The American Insurance Association (AIA) lauded Massachusetts Gov. Charlie Baker for signing comprehensive opioid abuse legislation (H 4046) Monday.
Opioids are synthetic versions of opium-derived drugs, many of which were initially developed to treat end-stage cancers and now are increasingly used to relieve chronic pain.
AIA said opioid abuse is one of the most urgent issues facing the workers’ compensation system. The increasing cost associated with opioids, both human and economic, has made opioid abuse a national epidemic, according to the White House Office of National Drug Control Policy.
To combat opioid abuse, H 4046 will:
- Limit first time prescriptions of opioids to a seven-day supply;
- Allow patients to request that only a portion of their opioid prescription be filled in order to discourage overuse of painkillers;
- Change the requirements for the Prescription Drug Monitoring Program (PDMP) to require registered participants to utilize the program each time a prescription is issued for Schedule II or III narcotics;
- Set guidelines that practitioners must follow when prescribing opioids; and
- Require additional training for medical licenses and law enforcement and include additional measures relating to treatment and prevention of substance use disorders.
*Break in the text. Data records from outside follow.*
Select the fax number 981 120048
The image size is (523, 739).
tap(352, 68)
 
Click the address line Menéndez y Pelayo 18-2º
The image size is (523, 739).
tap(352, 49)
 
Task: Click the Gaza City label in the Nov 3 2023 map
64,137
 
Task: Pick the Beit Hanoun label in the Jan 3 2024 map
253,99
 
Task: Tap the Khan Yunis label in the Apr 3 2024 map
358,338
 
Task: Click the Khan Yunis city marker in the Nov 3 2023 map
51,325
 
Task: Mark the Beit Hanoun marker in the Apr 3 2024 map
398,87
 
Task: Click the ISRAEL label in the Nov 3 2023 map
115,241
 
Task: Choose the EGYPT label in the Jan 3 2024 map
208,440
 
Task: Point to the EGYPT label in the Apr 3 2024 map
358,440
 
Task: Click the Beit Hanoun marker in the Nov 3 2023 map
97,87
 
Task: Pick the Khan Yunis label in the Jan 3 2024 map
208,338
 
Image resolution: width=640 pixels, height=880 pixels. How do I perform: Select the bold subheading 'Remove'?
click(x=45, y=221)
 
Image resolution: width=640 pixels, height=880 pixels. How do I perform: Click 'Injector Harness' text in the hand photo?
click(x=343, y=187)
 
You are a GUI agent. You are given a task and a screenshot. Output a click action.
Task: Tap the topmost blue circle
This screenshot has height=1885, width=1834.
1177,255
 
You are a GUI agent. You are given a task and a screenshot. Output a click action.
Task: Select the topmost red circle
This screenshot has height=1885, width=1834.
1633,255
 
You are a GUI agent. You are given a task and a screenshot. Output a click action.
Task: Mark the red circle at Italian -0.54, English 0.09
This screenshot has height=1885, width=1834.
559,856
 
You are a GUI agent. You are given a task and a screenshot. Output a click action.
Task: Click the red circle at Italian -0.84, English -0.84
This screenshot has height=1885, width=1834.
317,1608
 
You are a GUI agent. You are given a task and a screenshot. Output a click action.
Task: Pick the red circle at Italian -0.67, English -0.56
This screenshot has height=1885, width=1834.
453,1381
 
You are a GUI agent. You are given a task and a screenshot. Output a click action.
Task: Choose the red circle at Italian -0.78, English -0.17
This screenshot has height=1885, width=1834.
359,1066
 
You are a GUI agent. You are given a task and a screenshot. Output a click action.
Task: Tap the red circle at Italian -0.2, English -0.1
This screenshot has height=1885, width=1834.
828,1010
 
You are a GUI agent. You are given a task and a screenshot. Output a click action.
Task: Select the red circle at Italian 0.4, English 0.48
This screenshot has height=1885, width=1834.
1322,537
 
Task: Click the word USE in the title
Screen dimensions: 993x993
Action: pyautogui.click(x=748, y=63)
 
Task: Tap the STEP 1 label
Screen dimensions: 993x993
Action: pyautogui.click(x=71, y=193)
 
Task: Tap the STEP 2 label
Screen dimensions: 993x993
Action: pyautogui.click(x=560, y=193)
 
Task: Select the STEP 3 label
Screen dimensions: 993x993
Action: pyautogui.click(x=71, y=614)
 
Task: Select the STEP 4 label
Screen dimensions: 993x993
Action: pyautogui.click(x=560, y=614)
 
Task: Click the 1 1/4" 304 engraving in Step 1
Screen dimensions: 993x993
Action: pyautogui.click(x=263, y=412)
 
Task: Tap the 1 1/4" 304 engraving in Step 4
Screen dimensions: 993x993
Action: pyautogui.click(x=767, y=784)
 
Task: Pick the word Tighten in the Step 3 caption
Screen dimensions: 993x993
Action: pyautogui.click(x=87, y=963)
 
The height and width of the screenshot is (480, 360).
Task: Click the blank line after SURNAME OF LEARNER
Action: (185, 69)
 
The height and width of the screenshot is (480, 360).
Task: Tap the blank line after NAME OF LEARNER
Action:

AIA’s Northeast Region Vice President Alison Cooper said AIA applauds Baker for signing H 4046 as well as the leadership of policymakers in both the House and Senate for recognizing and addressing the issue of opioid abuse. Cooper said insurers are committed to combating this epidemic because the societal cost is simply too high.
“This legislation contains significant measures that have proven to be effective in reducing dependence on opioids,” Cooper said. “These include strengthening Massachusetts’ existing Prescription Drug Monitoring Program, setting guidelines for practitioners who dispense opioids and providing additional resources for the training and prevention of opioid abuse.”
“We remain committed to working with the governor’s office, legislators and the Division of Insurance in the fight against opioid abuse,” Cooper said.
AIA is a property/casualty insurance trade organization, representing approximately 325 insurers that write more than $127 billion in premiums each year.